The arrangement of the near wall cooling passages (21, 22, 24, 25) can be arranged in a number of ways. FIG. 4 shows an inline arrangement in which the upward flowing channels alternate with the downward flowing channels on both side walls of the airfoil. FIG. 5 shows a staggered arrangement in which the airfoil wall includes upward flowing passages along one side of the wall and downward flowing passages one the opposite side of the wall. In the embodiment of FIG. 5, the upward flowing passages from the ID endwall 12 are arranged closer to the cool side wall while the downward flowing passages from the OD endwall are arranged closer to the hot side wall of the airfoil which is the surface of the airfoil exposed to the hot gas stream passing through the vane. Also the upward flowing passages are located across from a gap between adjacent downward flowing passages, and the downward flowing passages are located across from a gap between adjacent upward flowing passages. In another embodiment, this arrangement could be reversed in that the upward flowing passages could be located closer to the hot wall surface of the airfoil.
In operation, cooling air is passed through the endwall cavity impingement holes to provide impingement cooling for the endwalls. Pin fins can be used to enhance the heat transfer effect of the cooling air flowing around the impingement cavity. The cooling air from the impingement cavity is then passed through the near wall cooling passages to provide near wall cooling for the airfoil walls. The cooling air is then discharged into the cooling air collection cavity 23. the cooling air from the collection cavity 23 then passes through the row of exit holes 27 located along the airfoil trailing edge region that extend between the two endwalls 12 and 13. A row of exit slots that open on the pressure side wall just before the trailing edge of the airfoil can also be used to cool and discharge the cooling air through the trailing edge.
To enhance the heat transfer effect, pin fins can be used for the two endwall backside cooling within the impingement cavity 15. The radial flow cooling channels extend in a radial direction of the airfoil wall to balance the airfoil wall through-wall-gradient and to increase the cool side to hot gas side area ratio for better convection efficiency. Cooling air is impinged onto the backside of the endwall first and then channeled through the radial counter flowing passages. The cooling air from the ID endwall 12 flows toward the OD endwall 13 while the cooling air from the OD endwall 13 flows toward the ID endwall to form a counter flowing arrangement of channels that creates a more uniform metal temperature for the airfoil walls and less thermally induced stress. The spent cooling air from the collection cavity can be used to cool the airfoil trailing edge region. Trip strips or micro pin fins can be used in the counter flowing radial cooling passages to further enhance the airfoil near wall cooling performance.

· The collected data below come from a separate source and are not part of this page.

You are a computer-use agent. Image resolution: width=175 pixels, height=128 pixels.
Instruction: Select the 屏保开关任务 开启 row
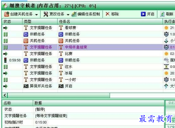83,86
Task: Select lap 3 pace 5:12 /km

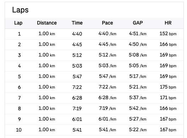Action: [x=108, y=55]
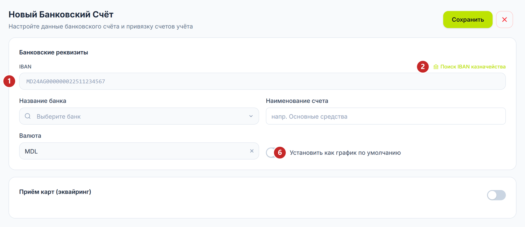The height and width of the screenshot is (227, 525).
Task: Open the Валюта MDL combo box
Action: point(139,151)
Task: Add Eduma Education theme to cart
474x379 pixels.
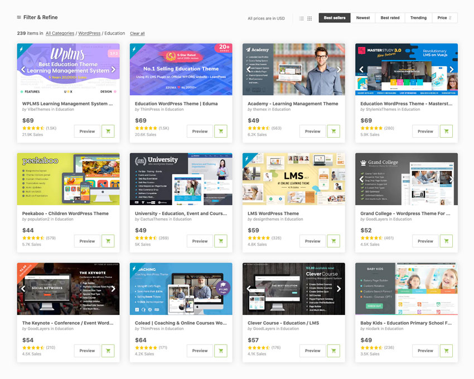Action: tap(221, 132)
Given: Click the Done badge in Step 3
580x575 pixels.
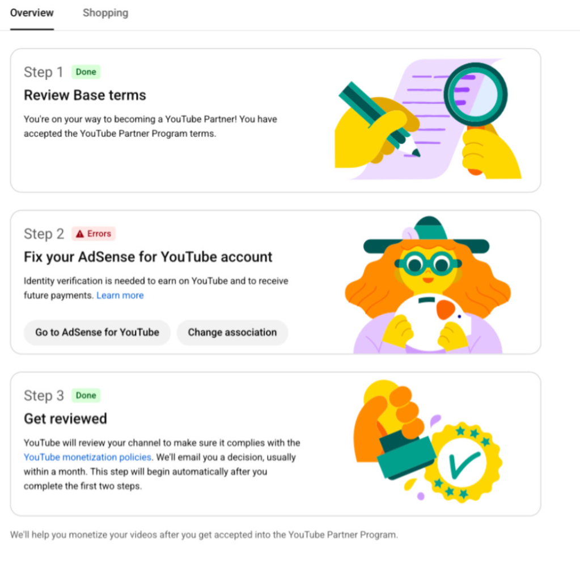Looking at the screenshot, I should click(86, 395).
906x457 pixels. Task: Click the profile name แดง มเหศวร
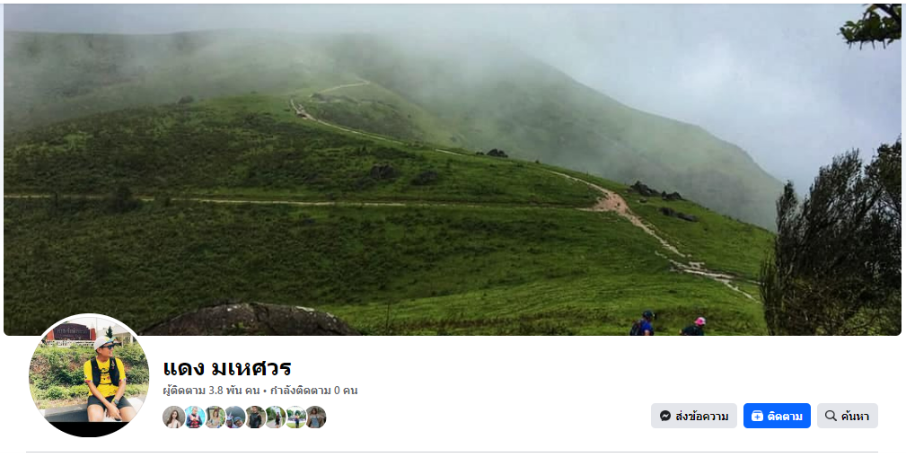[x=227, y=367]
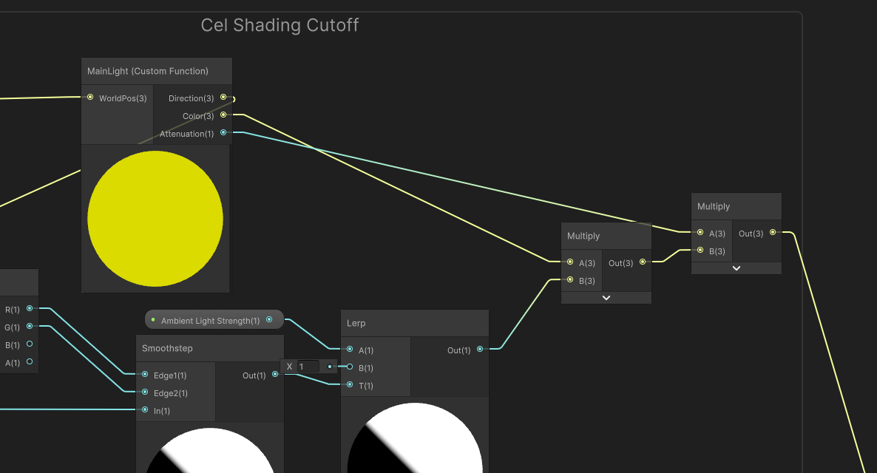Click the WorldPos(3) input port on MainLight
The height and width of the screenshot is (473, 877).
pyautogui.click(x=89, y=97)
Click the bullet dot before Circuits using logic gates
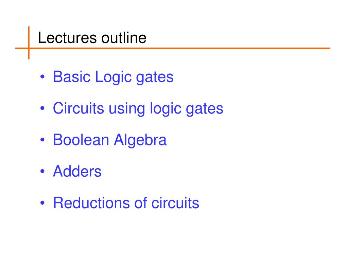348x261 pixels. 42,108
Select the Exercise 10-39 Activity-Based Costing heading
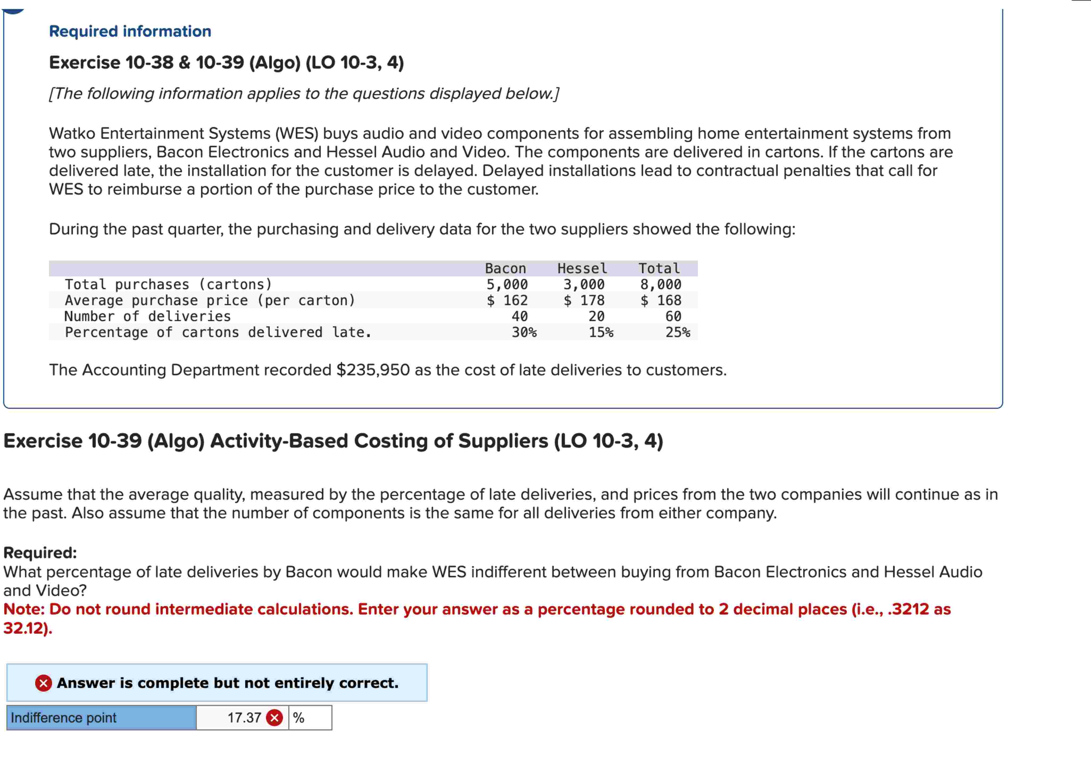 pos(333,440)
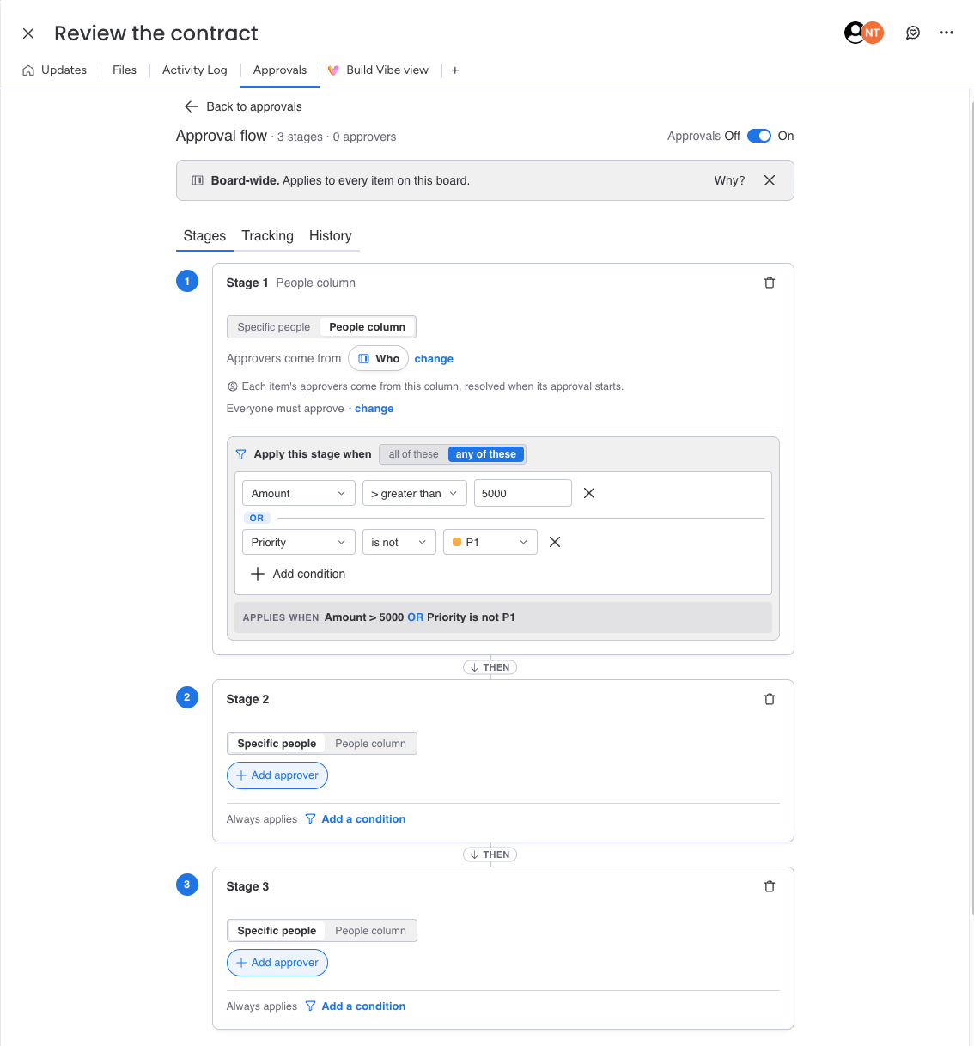Click the back arrow to approvals
This screenshot has width=974, height=1046.
pos(192,106)
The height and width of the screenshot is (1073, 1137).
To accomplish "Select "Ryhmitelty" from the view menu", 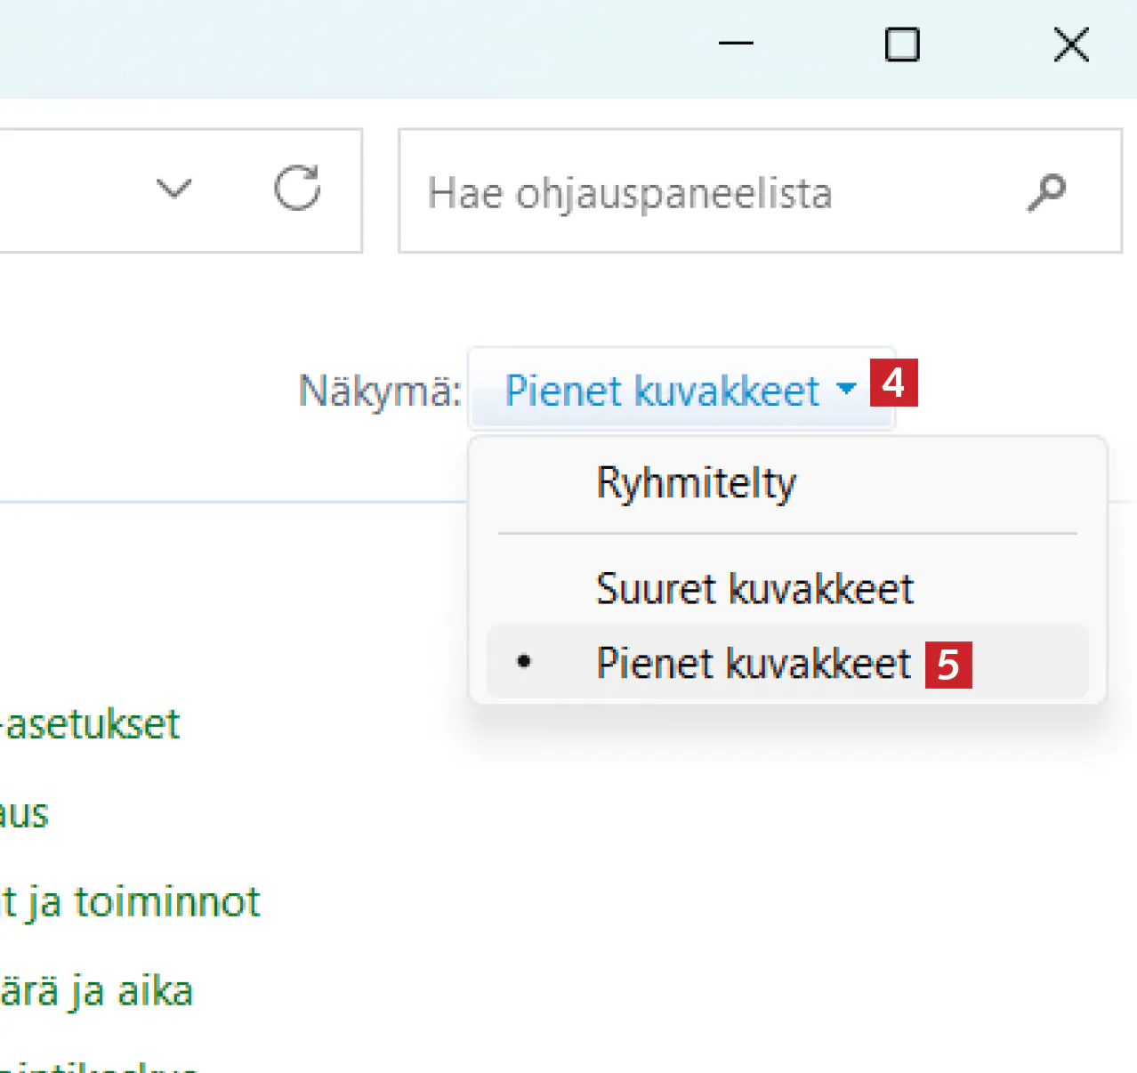I will [696, 484].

As a result of the closed loop turbine cooling circuit of the present invention, the compressed bleed air provides the first stage vane endwall cooling first, then is used to cool the airfoil main body with near wall cooling, then passed through the trailing edge region to provide cooling for the trailing edge region, and then discharged from the airfoil. With this double and triple use of the cooling air, the cooling air flow is reduced and the engine power output is increased.

Claims (11)

I claim the following:
1. A turbine stator vane comprising:
an inner diameter endwall with an inner diameter impingement cavity;
an outer diameter endwall with an outer diameter impingement cavity;
an airfoil extending between the inner diameter endwall and the outer diameter endwall;
the airfoil having a pressure side wall and a suction side wall;
a collection cavity formed between the pressure side wall and a suction side wall;
a plurality of downward flowing cooling air passages formed in the pressure side wall and a suction side wall with an inlet connected to the outer diameter impingement cavity and an outlet connected to the collection cavity; and,
a plurality of upward flowing cooling air passages formed in the pressure side wall and a suction side wall with an inlet connected to the inner diameter impingement cavity and an outlet connected to the collection cavity.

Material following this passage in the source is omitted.